What the exercise asks ->
Reproduce the text lines of the data below verbatim, leaving out the pictures.

The data ->
※

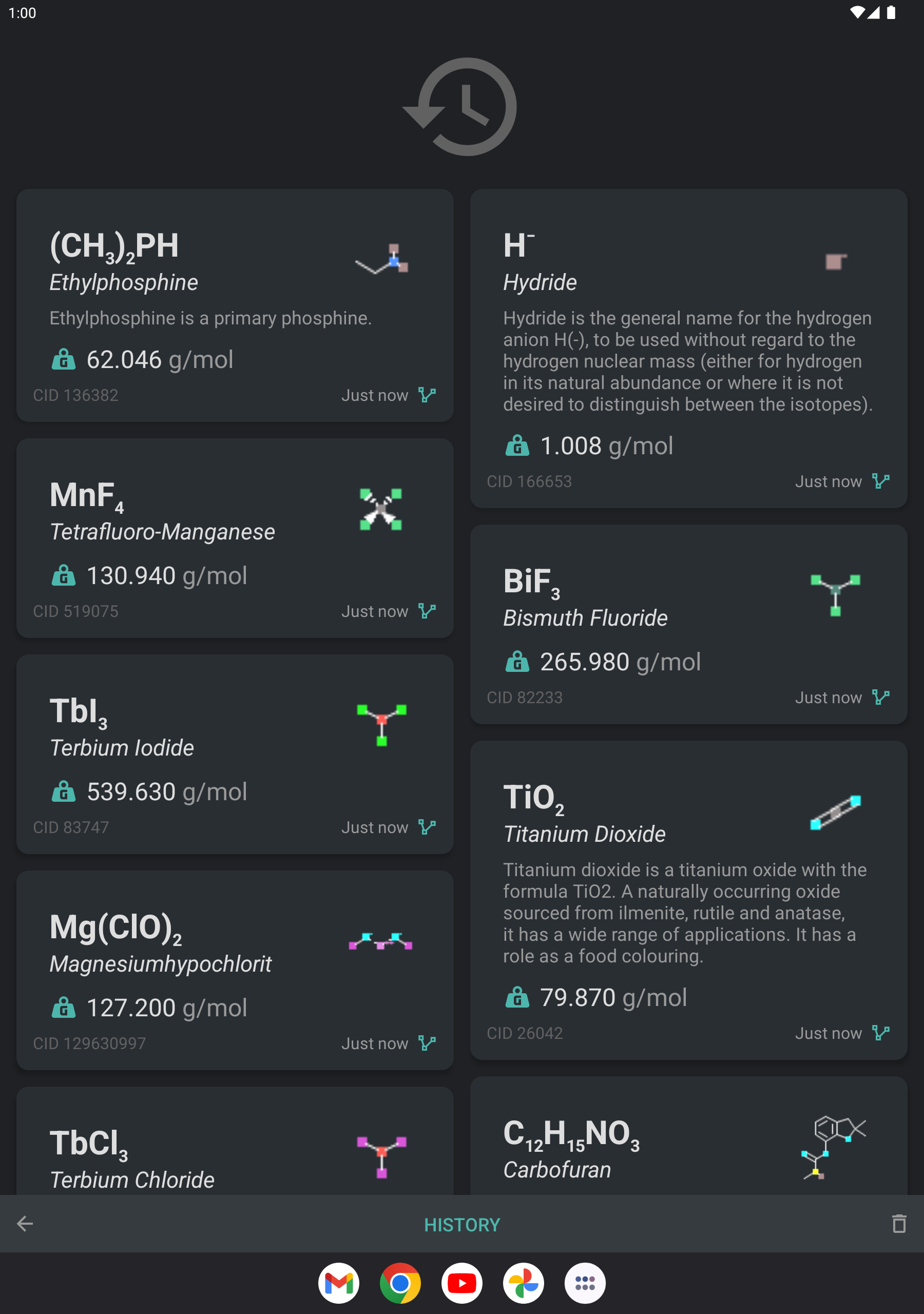This screenshot has height=1314, width=924.
Task: Click the Terbium Iodide share icon
Action: (x=427, y=826)
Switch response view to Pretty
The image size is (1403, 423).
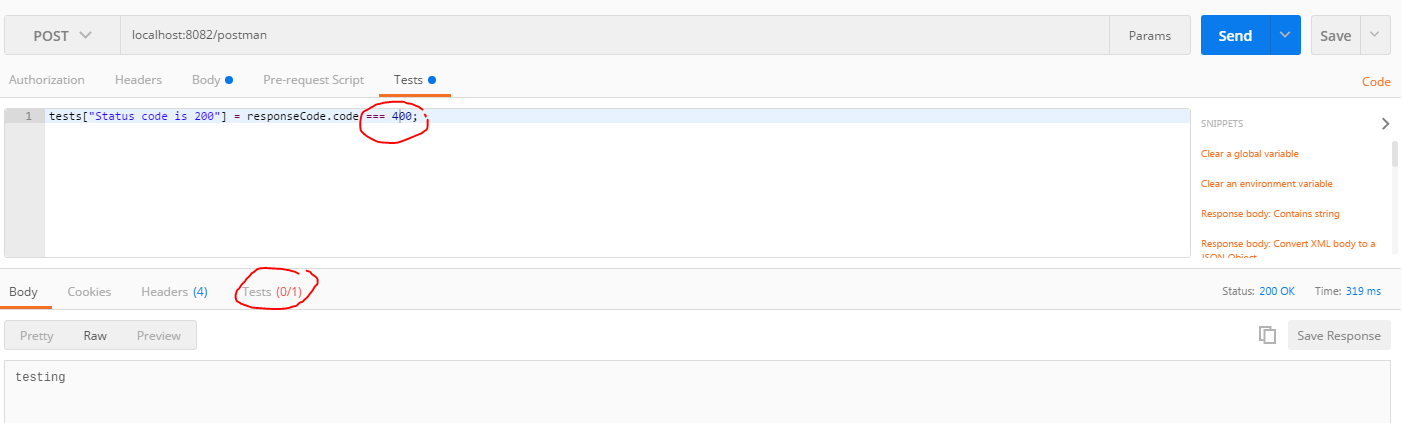point(37,336)
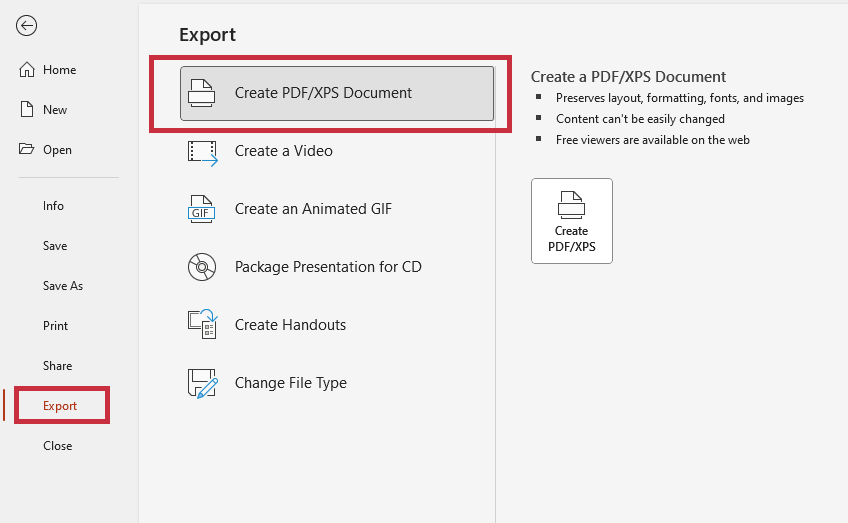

※

Output below ->
This screenshot has height=1314, width=924.
Task: Click the Terbium Iodide share icon
Action: (x=427, y=826)
Switch response view to Pretty
The image size is (1403, 423).
point(37,336)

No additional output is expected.